The path to being a millionaire can be as simple as investing in an S&P 500 index fund each year for the remainder of your working life. It does not take much effort or special insight, nor does it require a tremendous amount of research or strategy. Spend some time thinking about what you would do if you were no longer obligated to work. What would you do with your time? How would your life improve? Is that life worth $17 per day? If you would like to know more or are ready to take the first step, please contact me today. “It does not matter how slowly you go as long as you do not stop.” – Confucius


Timothy Iseler, CFP®

Founder & Lead Advisor

Iseler Financial, LLC | Durham NC | (919) 666-7604


Iseler Financial helps creative professionals remove stress while taking control of their financial futures. As both advisor and accountability partner, we help identify current strengths and weaknesses, clarify and refine your long-term goals, and prioritize understandable, manageable, and repeatable actions to bring long-term financial well-being. Reach out today to take the first step.


Assumptions:

The Compound Annual Growth Rate (CAGR) of 10.61% is based on annual S&P 500 returns from 01 Jan 1989 through 31 Dec 2019 (30 years).

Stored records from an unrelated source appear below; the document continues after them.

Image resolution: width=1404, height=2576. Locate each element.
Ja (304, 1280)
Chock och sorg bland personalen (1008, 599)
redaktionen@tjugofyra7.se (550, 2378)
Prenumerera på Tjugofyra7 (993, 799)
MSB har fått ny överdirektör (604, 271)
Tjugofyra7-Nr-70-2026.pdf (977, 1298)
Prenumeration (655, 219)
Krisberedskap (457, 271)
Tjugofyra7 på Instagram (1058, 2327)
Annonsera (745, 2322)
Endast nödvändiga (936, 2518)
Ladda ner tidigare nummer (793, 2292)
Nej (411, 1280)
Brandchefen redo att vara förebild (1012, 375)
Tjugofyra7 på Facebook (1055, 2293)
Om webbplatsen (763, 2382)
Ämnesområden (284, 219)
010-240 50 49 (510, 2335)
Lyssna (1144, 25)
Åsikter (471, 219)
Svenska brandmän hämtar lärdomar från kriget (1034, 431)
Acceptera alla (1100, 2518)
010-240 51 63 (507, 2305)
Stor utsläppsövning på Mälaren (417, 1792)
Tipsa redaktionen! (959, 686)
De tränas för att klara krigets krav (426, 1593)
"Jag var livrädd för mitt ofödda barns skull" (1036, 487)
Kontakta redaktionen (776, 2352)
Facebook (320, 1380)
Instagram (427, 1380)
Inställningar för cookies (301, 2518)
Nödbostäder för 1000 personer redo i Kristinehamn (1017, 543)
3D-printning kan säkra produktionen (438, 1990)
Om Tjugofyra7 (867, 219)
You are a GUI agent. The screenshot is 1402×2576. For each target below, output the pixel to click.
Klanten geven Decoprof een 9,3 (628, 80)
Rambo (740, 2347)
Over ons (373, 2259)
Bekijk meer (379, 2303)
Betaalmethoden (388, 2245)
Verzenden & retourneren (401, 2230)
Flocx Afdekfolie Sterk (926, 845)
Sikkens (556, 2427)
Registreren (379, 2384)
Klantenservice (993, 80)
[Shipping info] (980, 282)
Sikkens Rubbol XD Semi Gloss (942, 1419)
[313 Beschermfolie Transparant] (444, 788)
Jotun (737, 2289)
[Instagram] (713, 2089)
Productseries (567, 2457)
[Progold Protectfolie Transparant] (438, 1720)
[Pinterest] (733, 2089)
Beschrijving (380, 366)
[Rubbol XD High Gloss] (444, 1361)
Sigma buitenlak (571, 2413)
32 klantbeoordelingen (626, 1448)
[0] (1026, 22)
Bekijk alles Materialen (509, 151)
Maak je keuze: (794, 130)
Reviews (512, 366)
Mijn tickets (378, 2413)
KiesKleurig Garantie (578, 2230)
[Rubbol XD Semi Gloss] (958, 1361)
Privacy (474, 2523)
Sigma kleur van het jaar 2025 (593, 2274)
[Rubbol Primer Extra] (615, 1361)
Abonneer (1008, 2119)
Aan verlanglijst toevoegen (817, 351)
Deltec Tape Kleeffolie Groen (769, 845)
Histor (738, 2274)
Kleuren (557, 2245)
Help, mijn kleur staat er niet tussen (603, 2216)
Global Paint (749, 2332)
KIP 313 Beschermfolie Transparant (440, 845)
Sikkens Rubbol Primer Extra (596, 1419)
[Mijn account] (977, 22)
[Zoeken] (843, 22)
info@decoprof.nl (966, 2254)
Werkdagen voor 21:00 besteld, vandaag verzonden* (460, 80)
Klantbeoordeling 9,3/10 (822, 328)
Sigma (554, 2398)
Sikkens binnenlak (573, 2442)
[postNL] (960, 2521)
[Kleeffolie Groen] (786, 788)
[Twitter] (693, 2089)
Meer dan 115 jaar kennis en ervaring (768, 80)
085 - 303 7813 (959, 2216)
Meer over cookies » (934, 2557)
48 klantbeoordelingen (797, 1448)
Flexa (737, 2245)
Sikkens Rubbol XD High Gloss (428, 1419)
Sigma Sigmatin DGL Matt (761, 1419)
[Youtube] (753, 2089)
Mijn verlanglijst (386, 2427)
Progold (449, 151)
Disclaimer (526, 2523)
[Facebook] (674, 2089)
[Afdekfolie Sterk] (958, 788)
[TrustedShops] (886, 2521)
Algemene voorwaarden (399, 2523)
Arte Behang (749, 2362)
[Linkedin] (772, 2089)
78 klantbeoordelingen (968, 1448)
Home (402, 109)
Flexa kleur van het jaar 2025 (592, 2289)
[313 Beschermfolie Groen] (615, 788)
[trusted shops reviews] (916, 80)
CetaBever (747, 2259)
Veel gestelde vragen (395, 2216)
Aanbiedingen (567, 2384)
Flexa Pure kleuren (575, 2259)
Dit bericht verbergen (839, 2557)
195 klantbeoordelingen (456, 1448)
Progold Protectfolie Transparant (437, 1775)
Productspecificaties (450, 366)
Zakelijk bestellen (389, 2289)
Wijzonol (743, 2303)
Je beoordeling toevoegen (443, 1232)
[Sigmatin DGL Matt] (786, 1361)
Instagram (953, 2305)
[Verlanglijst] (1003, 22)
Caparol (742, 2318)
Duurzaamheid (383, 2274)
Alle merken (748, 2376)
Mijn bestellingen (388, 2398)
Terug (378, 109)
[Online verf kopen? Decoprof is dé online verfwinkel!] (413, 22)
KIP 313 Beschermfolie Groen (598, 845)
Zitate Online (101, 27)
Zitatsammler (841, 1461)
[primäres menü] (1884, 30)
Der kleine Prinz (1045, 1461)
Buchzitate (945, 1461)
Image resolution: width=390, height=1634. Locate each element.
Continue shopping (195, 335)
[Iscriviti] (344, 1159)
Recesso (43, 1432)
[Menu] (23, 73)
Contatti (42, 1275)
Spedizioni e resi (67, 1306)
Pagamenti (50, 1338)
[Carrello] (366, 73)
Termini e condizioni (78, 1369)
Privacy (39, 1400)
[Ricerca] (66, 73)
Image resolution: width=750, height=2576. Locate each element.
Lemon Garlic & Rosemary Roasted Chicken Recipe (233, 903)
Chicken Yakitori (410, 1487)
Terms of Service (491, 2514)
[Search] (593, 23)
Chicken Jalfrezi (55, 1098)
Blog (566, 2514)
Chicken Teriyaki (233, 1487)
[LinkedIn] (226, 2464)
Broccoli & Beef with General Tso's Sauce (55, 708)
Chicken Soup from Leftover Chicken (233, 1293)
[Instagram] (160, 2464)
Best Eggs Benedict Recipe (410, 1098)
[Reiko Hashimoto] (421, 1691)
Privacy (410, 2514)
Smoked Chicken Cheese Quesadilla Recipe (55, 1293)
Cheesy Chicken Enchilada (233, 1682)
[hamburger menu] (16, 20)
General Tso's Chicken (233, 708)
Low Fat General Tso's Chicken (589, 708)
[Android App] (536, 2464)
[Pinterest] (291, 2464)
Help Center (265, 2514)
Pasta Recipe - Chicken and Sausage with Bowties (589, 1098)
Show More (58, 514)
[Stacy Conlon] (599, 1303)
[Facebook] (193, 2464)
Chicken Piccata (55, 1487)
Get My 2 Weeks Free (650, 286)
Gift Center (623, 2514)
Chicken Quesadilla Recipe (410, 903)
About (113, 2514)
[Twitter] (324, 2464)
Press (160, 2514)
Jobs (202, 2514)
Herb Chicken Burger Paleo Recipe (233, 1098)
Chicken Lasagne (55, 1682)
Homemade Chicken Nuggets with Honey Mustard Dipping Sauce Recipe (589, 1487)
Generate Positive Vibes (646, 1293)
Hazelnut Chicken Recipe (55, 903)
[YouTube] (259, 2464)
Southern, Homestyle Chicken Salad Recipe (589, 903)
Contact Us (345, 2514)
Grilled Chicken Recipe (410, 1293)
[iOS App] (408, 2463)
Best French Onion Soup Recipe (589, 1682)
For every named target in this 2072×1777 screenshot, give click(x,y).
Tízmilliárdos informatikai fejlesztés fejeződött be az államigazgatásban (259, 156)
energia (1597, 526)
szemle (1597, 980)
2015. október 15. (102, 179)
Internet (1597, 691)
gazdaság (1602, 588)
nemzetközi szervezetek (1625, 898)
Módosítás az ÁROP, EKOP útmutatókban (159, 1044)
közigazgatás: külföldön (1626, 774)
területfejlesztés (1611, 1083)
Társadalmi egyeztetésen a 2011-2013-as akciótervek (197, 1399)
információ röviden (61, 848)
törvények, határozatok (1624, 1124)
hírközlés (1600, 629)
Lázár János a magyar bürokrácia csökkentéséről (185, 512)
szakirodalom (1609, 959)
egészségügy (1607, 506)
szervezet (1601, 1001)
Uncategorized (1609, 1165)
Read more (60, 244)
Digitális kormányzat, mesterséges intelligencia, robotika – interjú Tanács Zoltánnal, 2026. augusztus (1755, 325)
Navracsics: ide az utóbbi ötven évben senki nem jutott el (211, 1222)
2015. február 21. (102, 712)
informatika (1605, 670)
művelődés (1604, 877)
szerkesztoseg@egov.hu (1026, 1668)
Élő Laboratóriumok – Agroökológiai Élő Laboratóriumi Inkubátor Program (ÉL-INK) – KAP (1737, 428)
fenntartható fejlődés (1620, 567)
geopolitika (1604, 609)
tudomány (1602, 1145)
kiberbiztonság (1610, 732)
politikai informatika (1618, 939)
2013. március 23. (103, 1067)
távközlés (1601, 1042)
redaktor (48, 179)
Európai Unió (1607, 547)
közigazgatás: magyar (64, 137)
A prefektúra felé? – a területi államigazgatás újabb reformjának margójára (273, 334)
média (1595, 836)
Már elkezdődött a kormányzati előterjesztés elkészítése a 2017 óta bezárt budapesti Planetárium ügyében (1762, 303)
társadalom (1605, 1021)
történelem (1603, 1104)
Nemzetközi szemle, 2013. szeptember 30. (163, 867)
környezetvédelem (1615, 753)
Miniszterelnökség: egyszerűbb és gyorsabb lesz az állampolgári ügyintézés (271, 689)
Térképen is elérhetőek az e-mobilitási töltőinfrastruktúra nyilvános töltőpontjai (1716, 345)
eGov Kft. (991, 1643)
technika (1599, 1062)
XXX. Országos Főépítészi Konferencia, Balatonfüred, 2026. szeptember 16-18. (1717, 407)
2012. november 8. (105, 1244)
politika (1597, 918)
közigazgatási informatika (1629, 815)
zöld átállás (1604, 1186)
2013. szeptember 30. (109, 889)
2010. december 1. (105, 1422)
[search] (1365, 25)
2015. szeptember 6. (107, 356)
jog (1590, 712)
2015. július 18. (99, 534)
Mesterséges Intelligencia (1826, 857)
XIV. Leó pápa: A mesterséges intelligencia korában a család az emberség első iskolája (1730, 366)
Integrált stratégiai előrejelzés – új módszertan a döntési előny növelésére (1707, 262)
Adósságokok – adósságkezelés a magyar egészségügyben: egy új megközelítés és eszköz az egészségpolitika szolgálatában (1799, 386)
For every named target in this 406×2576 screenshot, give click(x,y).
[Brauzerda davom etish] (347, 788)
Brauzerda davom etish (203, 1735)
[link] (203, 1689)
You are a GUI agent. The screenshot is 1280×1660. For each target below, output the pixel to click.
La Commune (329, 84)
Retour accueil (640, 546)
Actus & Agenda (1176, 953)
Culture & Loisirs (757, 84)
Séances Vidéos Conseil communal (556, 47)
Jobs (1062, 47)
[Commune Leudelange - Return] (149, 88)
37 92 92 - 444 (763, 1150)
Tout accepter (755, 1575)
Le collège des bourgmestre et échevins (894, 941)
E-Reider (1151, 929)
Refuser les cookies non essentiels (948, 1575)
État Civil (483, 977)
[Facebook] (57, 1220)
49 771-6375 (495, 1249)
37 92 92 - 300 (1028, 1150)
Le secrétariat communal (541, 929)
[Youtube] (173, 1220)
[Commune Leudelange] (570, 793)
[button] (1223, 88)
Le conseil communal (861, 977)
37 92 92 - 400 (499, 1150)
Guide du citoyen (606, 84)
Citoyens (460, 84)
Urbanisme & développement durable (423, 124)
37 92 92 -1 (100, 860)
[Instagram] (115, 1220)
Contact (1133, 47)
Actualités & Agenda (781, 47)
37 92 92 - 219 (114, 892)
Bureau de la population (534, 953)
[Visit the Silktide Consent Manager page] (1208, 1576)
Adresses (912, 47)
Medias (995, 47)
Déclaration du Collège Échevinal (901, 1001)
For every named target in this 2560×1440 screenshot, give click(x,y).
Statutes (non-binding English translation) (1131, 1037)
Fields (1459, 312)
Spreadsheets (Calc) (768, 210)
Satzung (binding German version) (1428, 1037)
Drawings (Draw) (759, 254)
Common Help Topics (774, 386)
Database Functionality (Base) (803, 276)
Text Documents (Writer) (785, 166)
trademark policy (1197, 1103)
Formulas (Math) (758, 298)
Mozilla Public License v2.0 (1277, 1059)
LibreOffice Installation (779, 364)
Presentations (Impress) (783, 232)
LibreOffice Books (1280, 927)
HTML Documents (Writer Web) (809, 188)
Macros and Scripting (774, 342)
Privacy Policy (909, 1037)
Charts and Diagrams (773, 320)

The projected amounts used in this article do not factor in taxes or fees. Therefore, this article assumes that investments are held in a tax-deferred account (like a 401(k) or an IRA) with no transaction fees.

Traditional retirement account contributions defer income taxes (called pre-tax) when they are made, but require income taxes to be paid when distributions are taken in retirement. Roth retirement account contributions do not defer income taxes (called post- or after-tax), and distributions are not taxed retirement.

The CAGR calculator used to determine the rate of return in this article can be found here. The compound interest calculator used to project 10, 15, 20, 25, and 30 year amounts can be found here. Past performance is not a guarantee of future returns, and all stock market investments have a risk of loss.